Gray’s racial identity threatens the structure of the society because his racial mix is identical to those born as slaves to African American mothers, and yet his mother’s racial identity directly connects him to the supposedly elite white family. Golden Gray brings up interesting questions: by law he could be a slave, but his upbringing has created permanent features in his way of carrying himself that translates into whiteness.

Superficial aspects of his appearance create a thin veil hiding his identity. His mother would have regretted him just as she did her affair and given him away if not for his “golden” aspect.

“When [they] bathed him they sometimes passed anxious looks at the palms of his hand, the texture of his drying hair. … True Belle just smiled, and now he knew what she was smiling about, the nigger.
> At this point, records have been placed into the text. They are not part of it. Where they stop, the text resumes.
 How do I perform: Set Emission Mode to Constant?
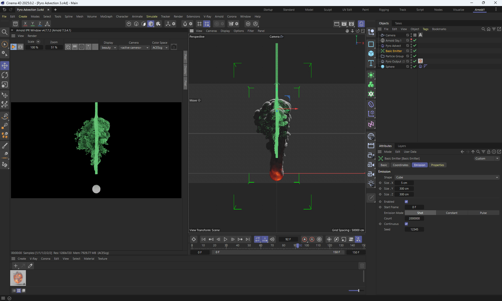pos(452,213)
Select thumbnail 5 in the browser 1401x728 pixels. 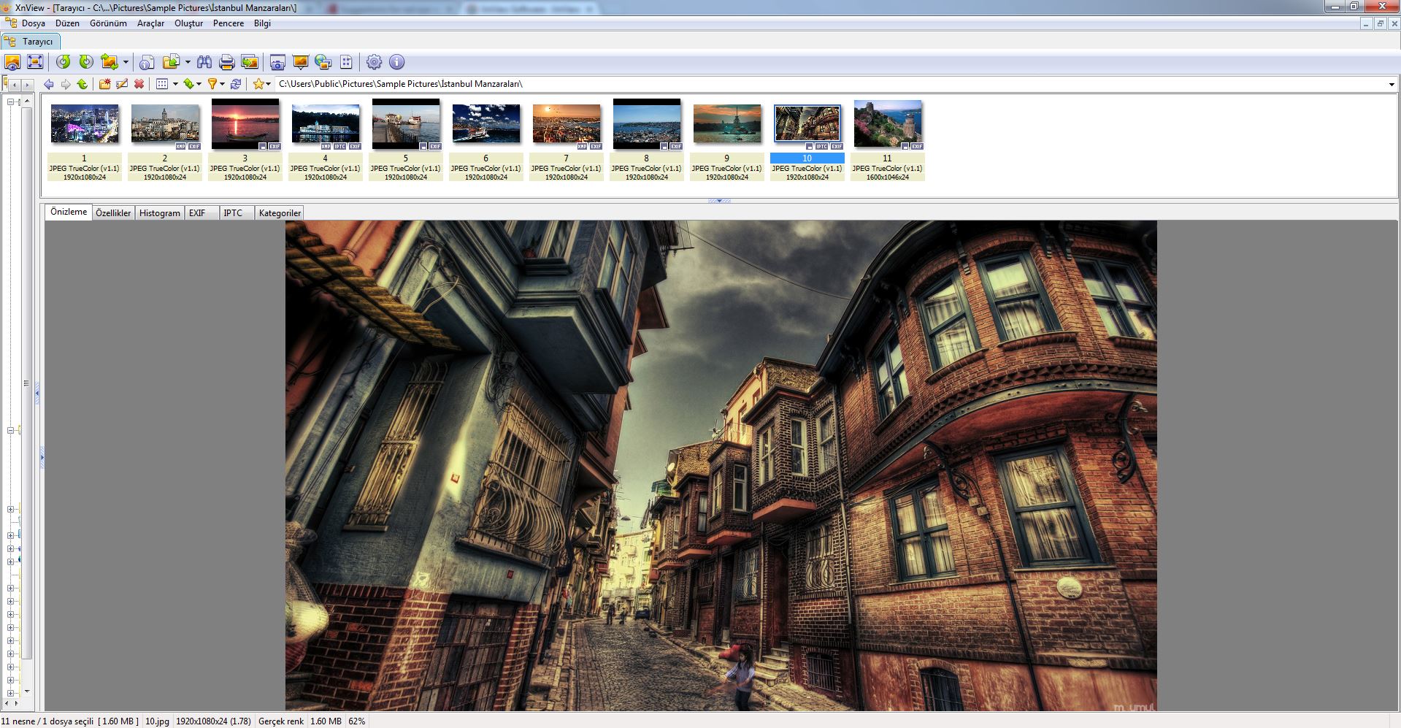coord(406,124)
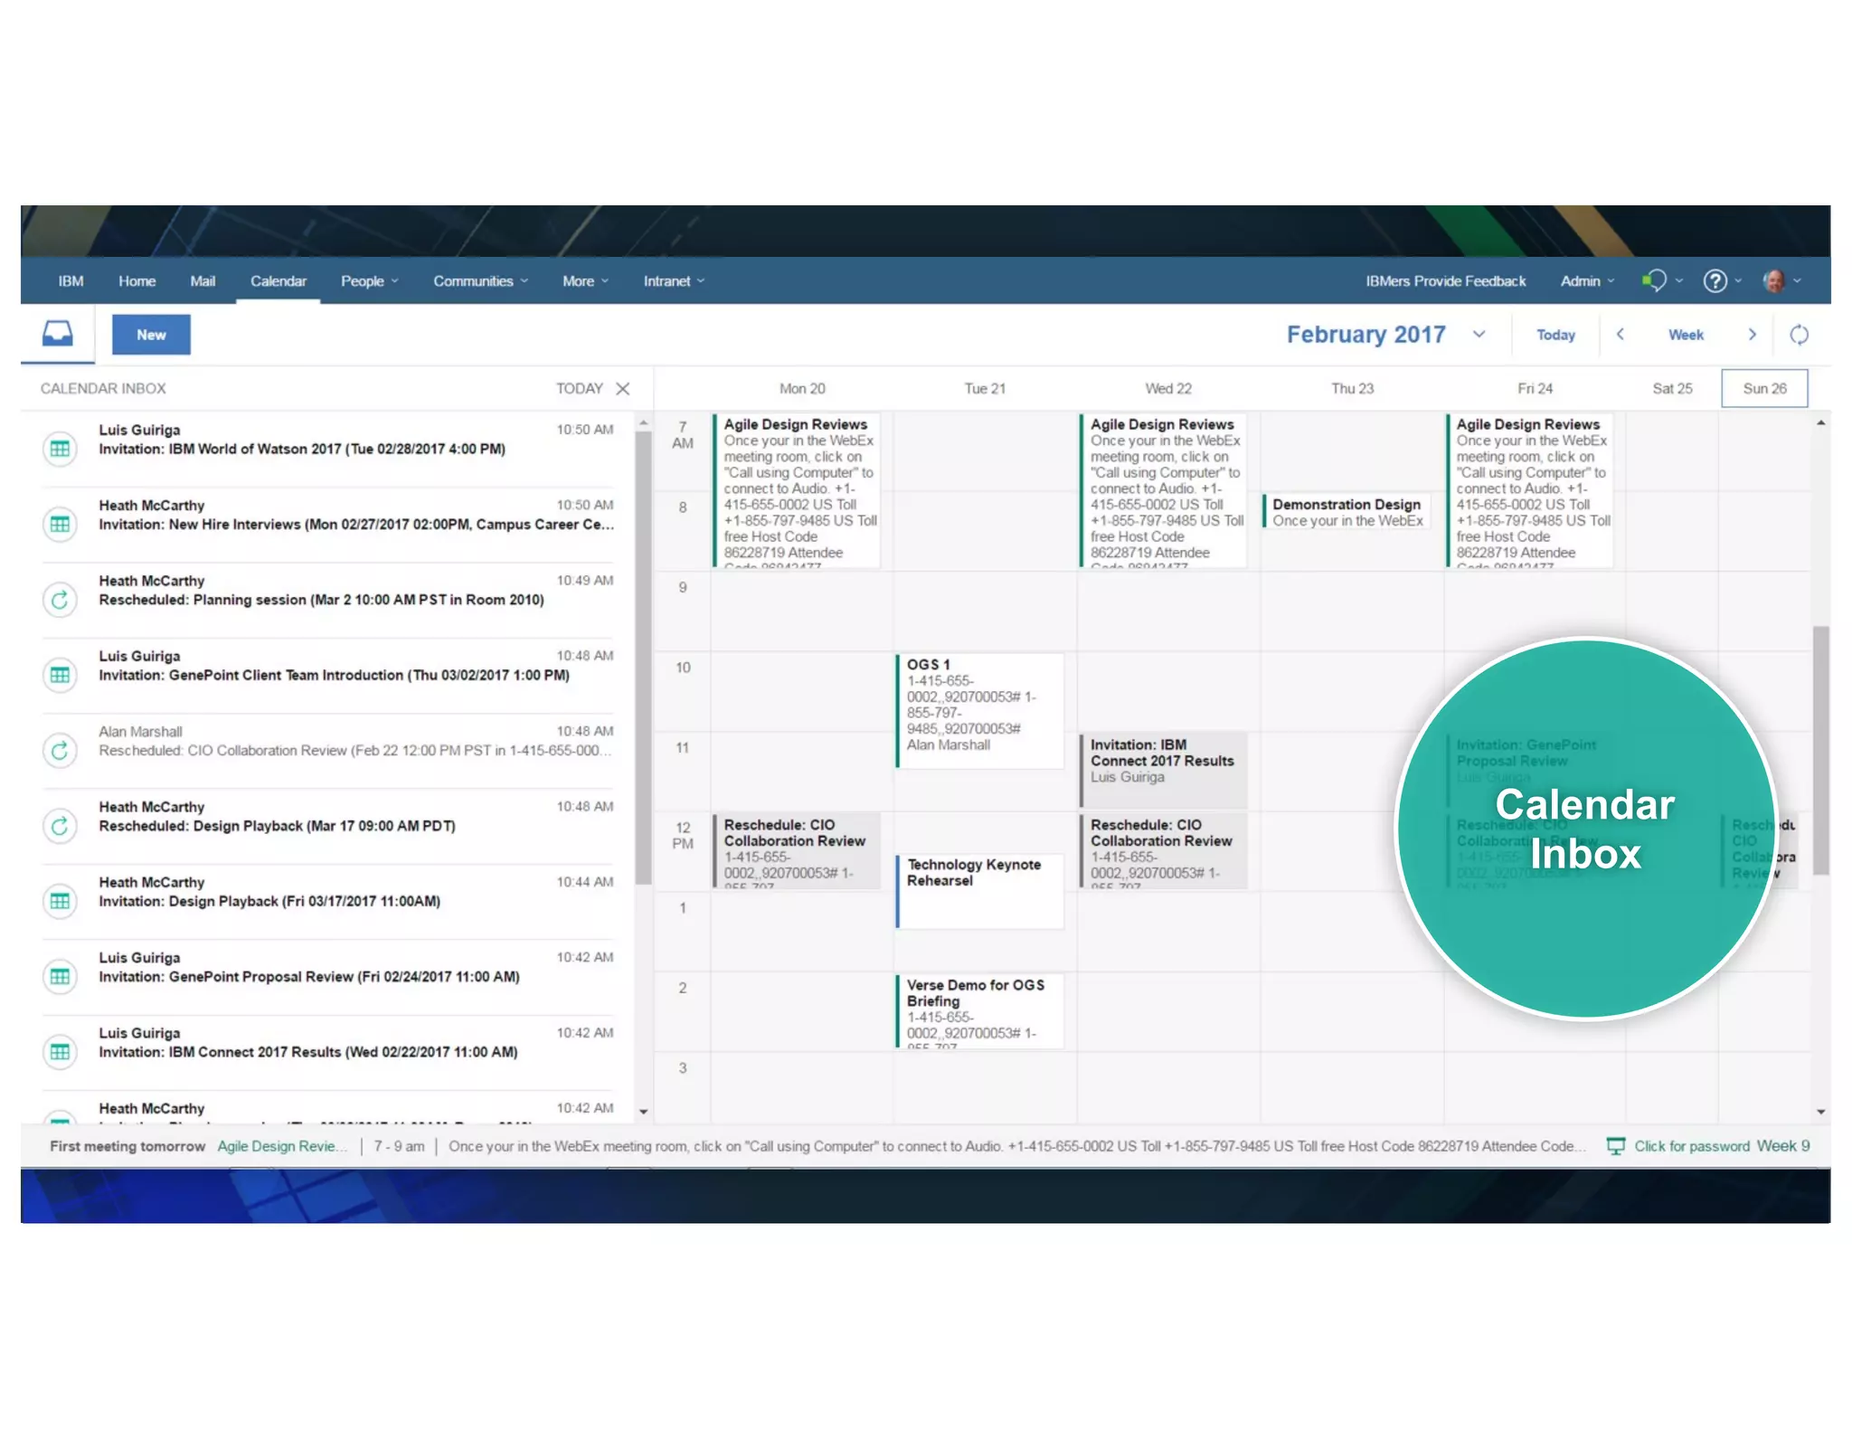Screen dimensions: 1852x1431
Task: Open the help question mark icon
Action: 1715,281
But so was he. He had always thought there was only one kind – True Belle’s kind. Black and nothing. Like Henry LesTroy. Like the filthy woman snoring on the cot. But there was another kind – like himself,” (149).
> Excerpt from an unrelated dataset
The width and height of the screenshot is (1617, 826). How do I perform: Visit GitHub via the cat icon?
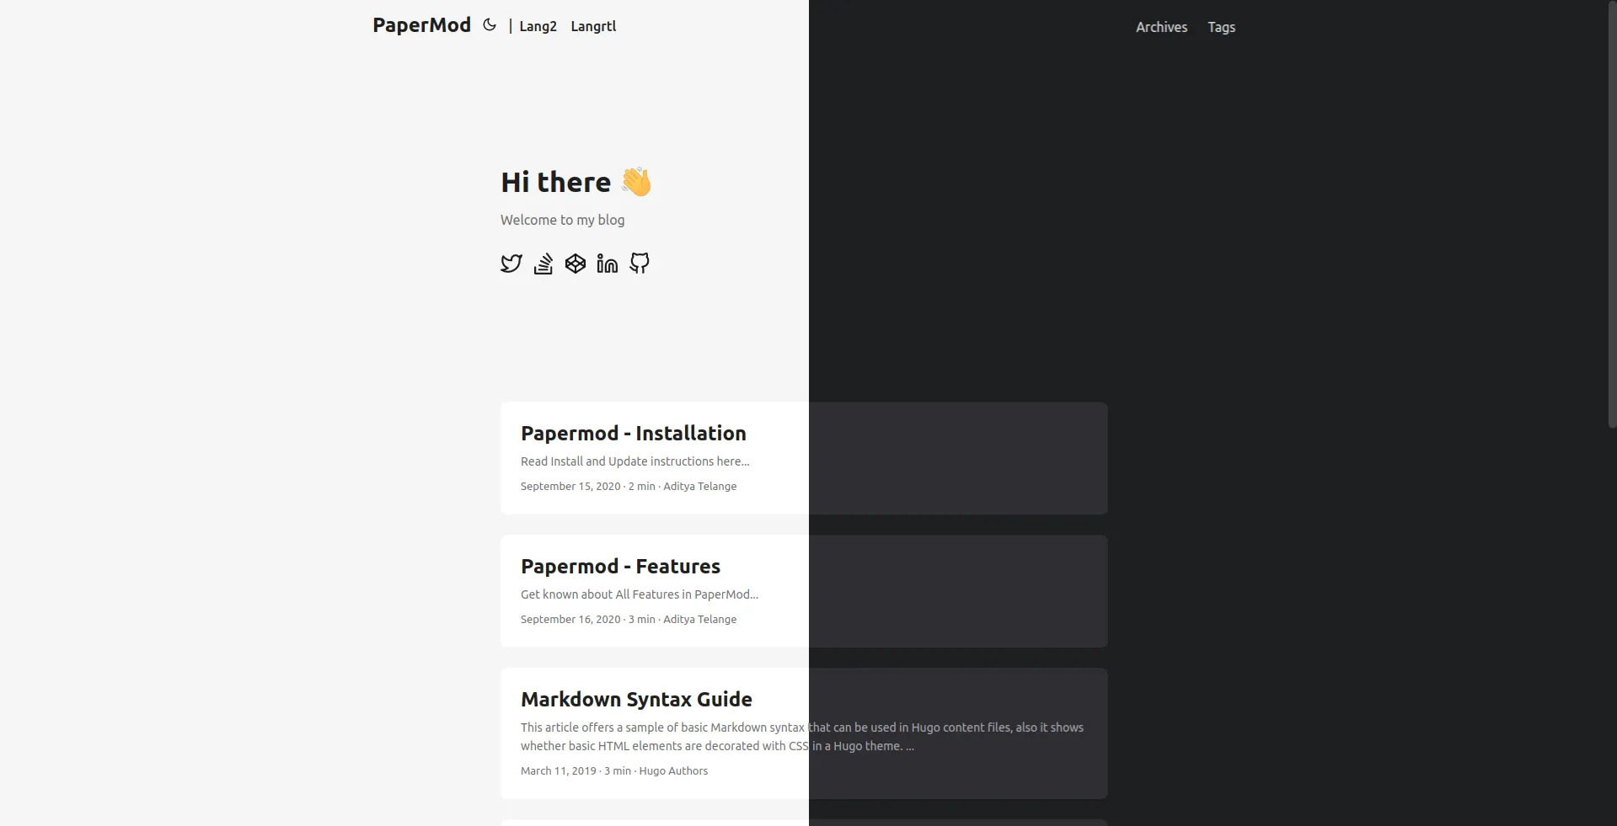point(639,264)
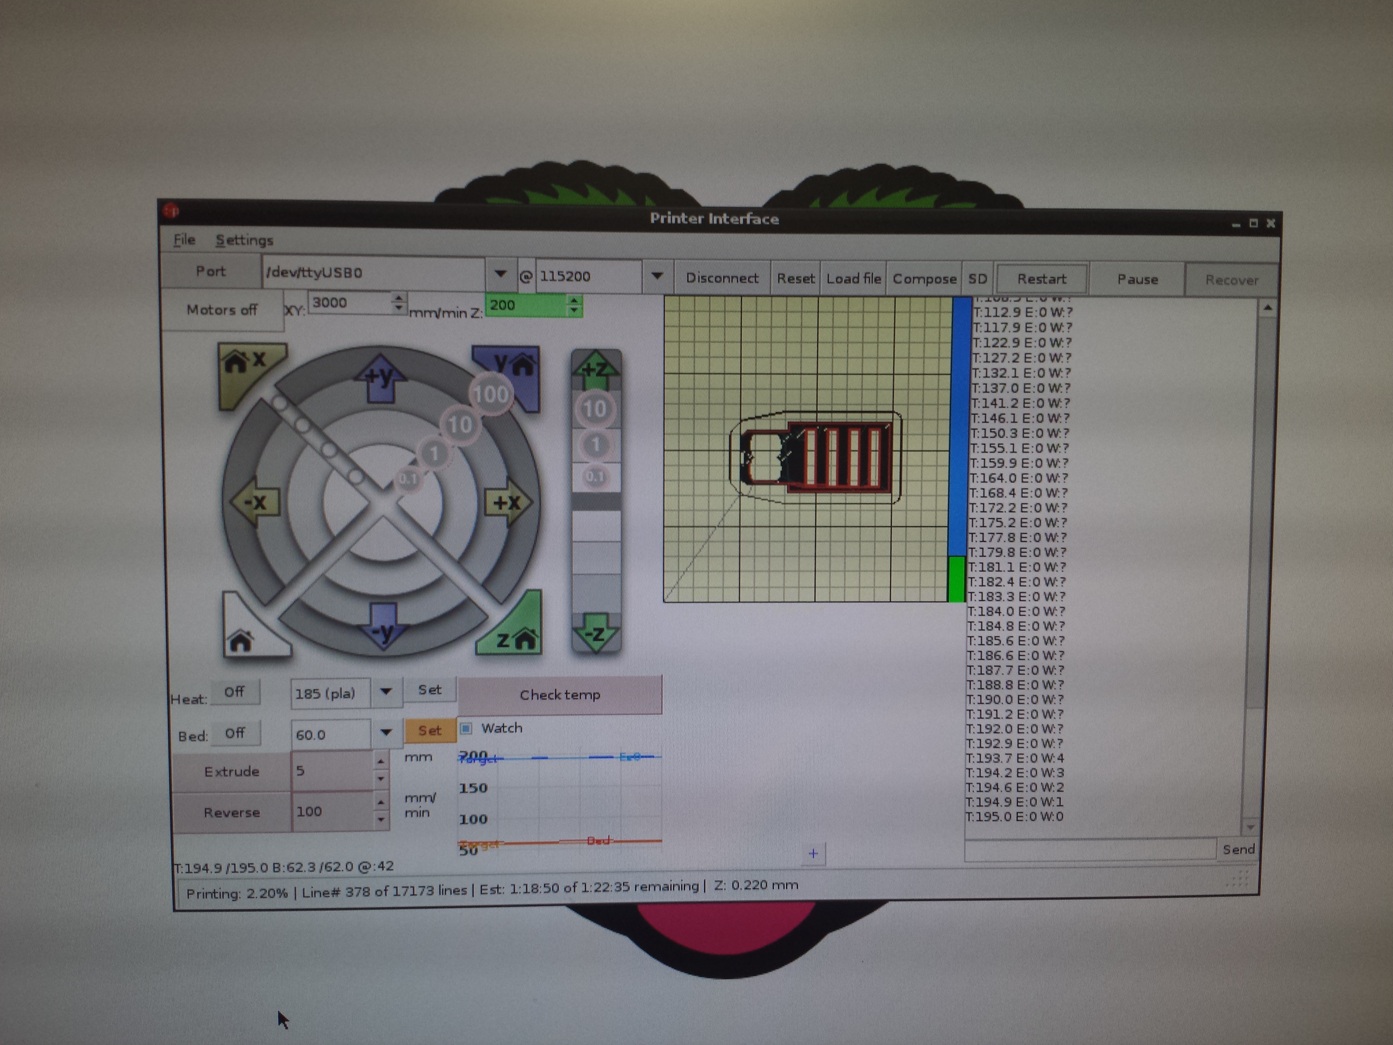Open the serial port dropdown list
Screen dimensions: 1393x1045
500,274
When Gray confronts his father, he seems to project on him all the anxieties and the cognitive dissonance and desires that his newfound knowledge burdens him with. Lestroy narrows in on his fears and confronts him by saying, “‘I know what you came for. To see how black I was. You thought you was white, didn’t you?’” Lestroy offers him ways to be comfortable with his identity and Gray retorts, “’I don’t want to be a free nigger; I want to be a free man.’” He is sensitive to the psychological impact of the categorization even though the reality is the same for him.  Lestroy replies, “‘Be what you want – white or black. Choose. But if you choose black, you got to act black, meaning draw your manhood up – quicklike, and don’t bring me no whiteboy sass,’” (173).

Morrison takes care to note that Gray’s torn identity comes not only from the mix of his race alone, but from the way it locates him in between classes and races, making his full membership/authenticity in either group contested.
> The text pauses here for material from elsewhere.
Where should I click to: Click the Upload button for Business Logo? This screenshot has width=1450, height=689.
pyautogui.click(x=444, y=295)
“What was I thinking of? How could I have imagined him so poorly? Not noticed the hurt that was not linked to the color of his skin, or the blood that beat beneath it. But to some other thing that longed for authenticity, for a right to be in this place, effortlessly without needing to acquire a false face, a laughless grin, a talking posture,” (160).

The reality is that he can choose which race he performs, but the knowledge of his parentage has made him confront the reality that race is a performance. Gray’s crisis results from having become a self-conscious actor in this broadened playing field of racial identity. Being aware of his choice and the fiction of race, but still afloat in the world of identity politics, he no longer feels naturalized in the choice of either identity.